MATERIAL SUPPLIED
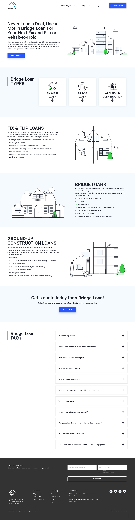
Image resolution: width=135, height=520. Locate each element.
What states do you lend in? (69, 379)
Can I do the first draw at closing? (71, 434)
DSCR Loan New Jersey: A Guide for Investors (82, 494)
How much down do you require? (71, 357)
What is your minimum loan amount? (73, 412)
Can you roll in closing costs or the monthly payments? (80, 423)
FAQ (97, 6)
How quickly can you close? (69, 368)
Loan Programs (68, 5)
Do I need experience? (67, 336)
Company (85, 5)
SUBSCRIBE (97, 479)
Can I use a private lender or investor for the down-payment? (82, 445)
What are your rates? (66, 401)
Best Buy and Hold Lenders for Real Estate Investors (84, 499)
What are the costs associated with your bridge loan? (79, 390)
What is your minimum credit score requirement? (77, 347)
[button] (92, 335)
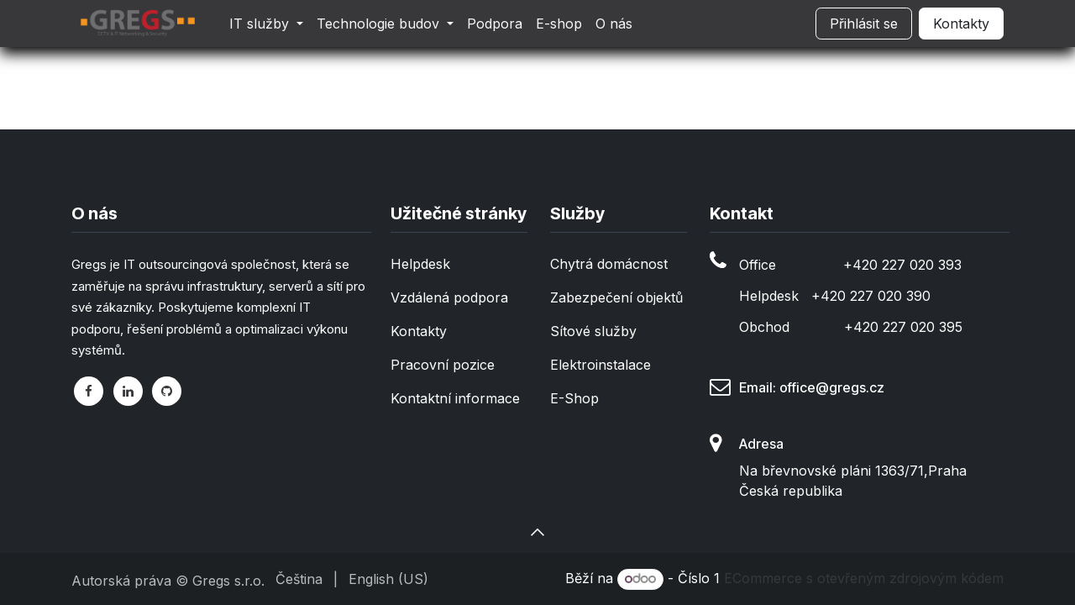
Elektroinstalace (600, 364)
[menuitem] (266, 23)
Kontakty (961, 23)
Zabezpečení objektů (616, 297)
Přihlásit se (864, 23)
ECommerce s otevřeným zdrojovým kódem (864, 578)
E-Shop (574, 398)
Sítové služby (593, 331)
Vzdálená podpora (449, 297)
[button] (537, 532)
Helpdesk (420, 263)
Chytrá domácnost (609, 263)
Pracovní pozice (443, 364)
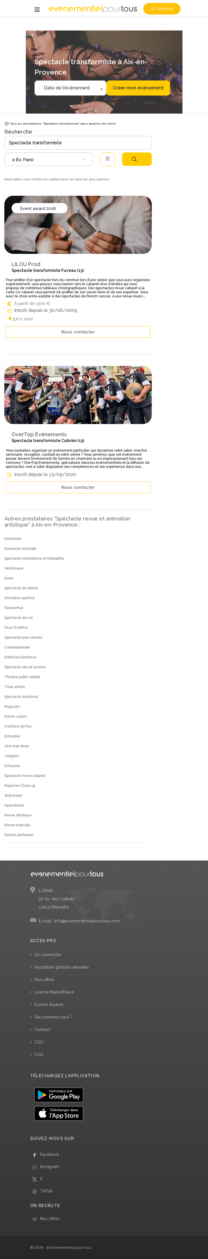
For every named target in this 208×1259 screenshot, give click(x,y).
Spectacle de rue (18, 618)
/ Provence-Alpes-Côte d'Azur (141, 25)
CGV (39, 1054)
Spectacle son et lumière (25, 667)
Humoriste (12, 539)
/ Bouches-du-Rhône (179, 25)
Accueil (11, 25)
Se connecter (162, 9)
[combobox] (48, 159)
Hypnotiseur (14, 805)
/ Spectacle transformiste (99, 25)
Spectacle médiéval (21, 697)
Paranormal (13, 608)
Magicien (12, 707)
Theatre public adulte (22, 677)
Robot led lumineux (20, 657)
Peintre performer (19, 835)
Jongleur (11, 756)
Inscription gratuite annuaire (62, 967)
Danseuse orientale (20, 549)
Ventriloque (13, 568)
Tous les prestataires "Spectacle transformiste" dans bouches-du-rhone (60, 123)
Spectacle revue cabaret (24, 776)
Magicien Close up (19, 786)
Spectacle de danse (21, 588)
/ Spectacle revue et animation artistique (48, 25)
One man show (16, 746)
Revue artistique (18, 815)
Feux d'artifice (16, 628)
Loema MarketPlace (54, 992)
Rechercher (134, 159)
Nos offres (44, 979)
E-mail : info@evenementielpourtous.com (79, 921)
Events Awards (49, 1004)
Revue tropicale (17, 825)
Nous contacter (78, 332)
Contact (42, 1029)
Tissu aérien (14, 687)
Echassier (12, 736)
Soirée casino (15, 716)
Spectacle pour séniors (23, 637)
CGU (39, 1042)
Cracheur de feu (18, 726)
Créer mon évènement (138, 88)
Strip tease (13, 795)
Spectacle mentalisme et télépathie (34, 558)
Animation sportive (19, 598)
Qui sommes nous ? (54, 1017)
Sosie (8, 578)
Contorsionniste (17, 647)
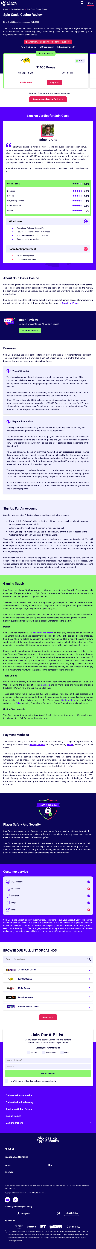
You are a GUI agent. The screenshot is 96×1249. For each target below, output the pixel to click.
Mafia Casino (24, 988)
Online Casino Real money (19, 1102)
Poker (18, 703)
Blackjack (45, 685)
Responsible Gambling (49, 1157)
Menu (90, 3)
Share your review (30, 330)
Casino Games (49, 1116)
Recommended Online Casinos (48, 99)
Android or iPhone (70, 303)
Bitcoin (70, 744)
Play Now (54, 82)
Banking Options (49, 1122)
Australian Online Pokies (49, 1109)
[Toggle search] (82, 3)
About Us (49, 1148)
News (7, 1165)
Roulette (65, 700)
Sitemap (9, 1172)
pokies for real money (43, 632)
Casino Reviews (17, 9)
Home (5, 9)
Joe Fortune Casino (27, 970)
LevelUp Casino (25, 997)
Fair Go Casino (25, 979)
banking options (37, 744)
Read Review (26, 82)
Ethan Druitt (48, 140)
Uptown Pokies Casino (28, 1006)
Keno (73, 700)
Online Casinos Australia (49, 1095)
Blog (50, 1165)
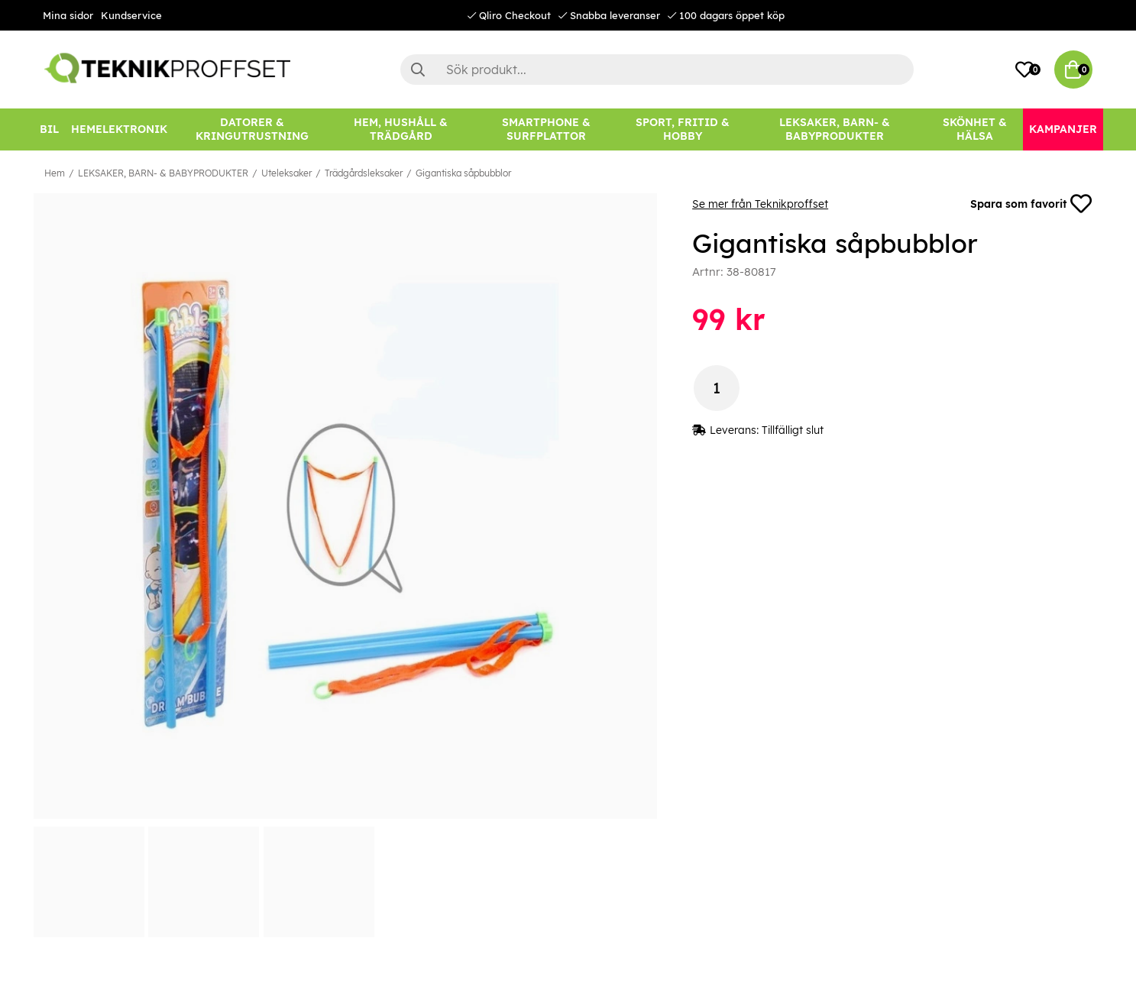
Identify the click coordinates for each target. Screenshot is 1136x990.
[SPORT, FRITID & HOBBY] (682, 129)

SET TASK
Write out again every line of the listing from the line containing "What are the" through the line containing "Helpdesk (420, 263)", shifting each coordinate in the answers by 24 and leaving out the picture lines.

PROBLEM SOLUTION
What are the costs associated with your bridge loan? (103, 414)
What is your minimum credit score requirement? (101, 371)
[button] (116, 359)
Elektroinstalace (624, 388)
[menuitem] (290, 47)
Kontakty (985, 47)
Zabezpečení objektů (640, 321)
Přihlásit se (888, 47)
ECommerce s otevřeným zdrojovým kódem (888, 602)
E-Shop (598, 422)
Sítové služby (617, 355)
Vzdálená podpora (473, 321)
[button] (561, 556)
Helpdesk (444, 287)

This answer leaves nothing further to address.